Recent

Author Topic: Single / Double / Float speed on x86_64  (Read 1850 times)

Schmitty2005

  • Jr. Member
  • **
  • Posts: 52
Single / Double / Float speed on x86_64
« on: December 11, 2025, 07:54:10 pm »
Based of off this conversation : https://forum.lazarus.freepascal.org/index.php/topic,72887.0.html

Single precision  takes the same amount of time as double precision when doing Sine, Cos, Tanh, and likley other trig functions.  Using the math lib from C, user tetrastes  sped it  up tremendously ( about 5 times ) .  I was looking at the Math unit code in the repository, and found that the x87 calls are used for the x86_64 CPU.    .  https://github.com/fpc/FPCSource/blob/49c9a1f3230f095cdbe3d88687367bf927389711/rtl/x86_64/math.inc#L233  Is there a better way to handle the x86_64 functions ? Is there a way to make a separate call function for singles to gain that speed for those who want it?

I would think that if someone is using 'singles' they don't care about precision and want speed.  'Singles' are taking just as long to calculate as 'double' precision. At that point, why bother with singles ?

I am just a hobbyist.  Are there technical reasons that this is so slow and has to remain that way?  I understand a change could break old code.  What about a compiler switch ?    Can this be changed to make the FPC compiler better and faster when using single precision  ?

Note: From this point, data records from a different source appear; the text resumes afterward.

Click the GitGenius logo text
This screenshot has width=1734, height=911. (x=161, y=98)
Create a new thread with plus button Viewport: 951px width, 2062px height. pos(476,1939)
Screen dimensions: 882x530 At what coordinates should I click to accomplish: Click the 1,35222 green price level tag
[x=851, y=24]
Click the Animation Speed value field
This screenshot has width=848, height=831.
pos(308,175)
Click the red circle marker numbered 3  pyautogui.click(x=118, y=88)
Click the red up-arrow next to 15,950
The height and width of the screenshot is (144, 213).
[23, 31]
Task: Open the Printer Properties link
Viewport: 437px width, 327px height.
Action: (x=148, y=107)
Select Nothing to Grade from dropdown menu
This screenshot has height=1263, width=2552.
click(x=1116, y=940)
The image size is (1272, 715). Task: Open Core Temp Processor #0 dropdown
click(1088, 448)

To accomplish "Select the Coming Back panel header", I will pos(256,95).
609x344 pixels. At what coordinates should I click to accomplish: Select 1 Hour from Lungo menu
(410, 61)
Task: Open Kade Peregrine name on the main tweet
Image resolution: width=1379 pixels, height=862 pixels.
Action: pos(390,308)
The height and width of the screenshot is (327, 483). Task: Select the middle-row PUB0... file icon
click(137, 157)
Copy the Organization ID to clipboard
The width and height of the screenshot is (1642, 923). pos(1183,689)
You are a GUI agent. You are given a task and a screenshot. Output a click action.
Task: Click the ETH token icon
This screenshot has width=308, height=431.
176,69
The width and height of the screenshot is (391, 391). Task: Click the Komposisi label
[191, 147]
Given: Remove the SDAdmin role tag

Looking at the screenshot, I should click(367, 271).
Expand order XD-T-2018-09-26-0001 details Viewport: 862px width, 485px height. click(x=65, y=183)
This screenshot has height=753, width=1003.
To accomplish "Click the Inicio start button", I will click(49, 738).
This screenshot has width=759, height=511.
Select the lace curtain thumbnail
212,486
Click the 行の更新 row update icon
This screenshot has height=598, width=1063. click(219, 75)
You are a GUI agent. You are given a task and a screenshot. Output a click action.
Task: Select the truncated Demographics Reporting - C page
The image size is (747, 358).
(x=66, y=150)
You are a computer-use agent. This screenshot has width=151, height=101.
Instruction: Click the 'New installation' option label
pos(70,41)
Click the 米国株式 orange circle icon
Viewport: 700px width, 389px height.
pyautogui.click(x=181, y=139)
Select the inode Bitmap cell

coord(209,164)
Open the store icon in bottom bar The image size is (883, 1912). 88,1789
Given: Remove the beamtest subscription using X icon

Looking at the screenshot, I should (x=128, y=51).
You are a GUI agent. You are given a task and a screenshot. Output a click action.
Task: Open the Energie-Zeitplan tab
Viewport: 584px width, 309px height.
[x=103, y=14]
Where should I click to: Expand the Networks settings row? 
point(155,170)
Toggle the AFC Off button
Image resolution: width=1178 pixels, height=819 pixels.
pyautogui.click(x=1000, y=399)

Maybe this is too complex to fix  and would require too much of a rewrite ?

What is the best fast math unit that is maintained well enough and works on linux and windows  ?

BTW : Delphi is slow  with single precision too.



« Last Edit: December 11, 2025, 08:12:01 pm by Schmitty2005 »

marcov

  • Administrator
  • Hero Member
  • *
  • Posts: 12645
  • FPC developer.
Re: Single / Double / Float speed on x86_64
« Reply #1 on: December 11, 2025, 09:24:14 pm »
You do have {$excessprecision off} near the top of your code?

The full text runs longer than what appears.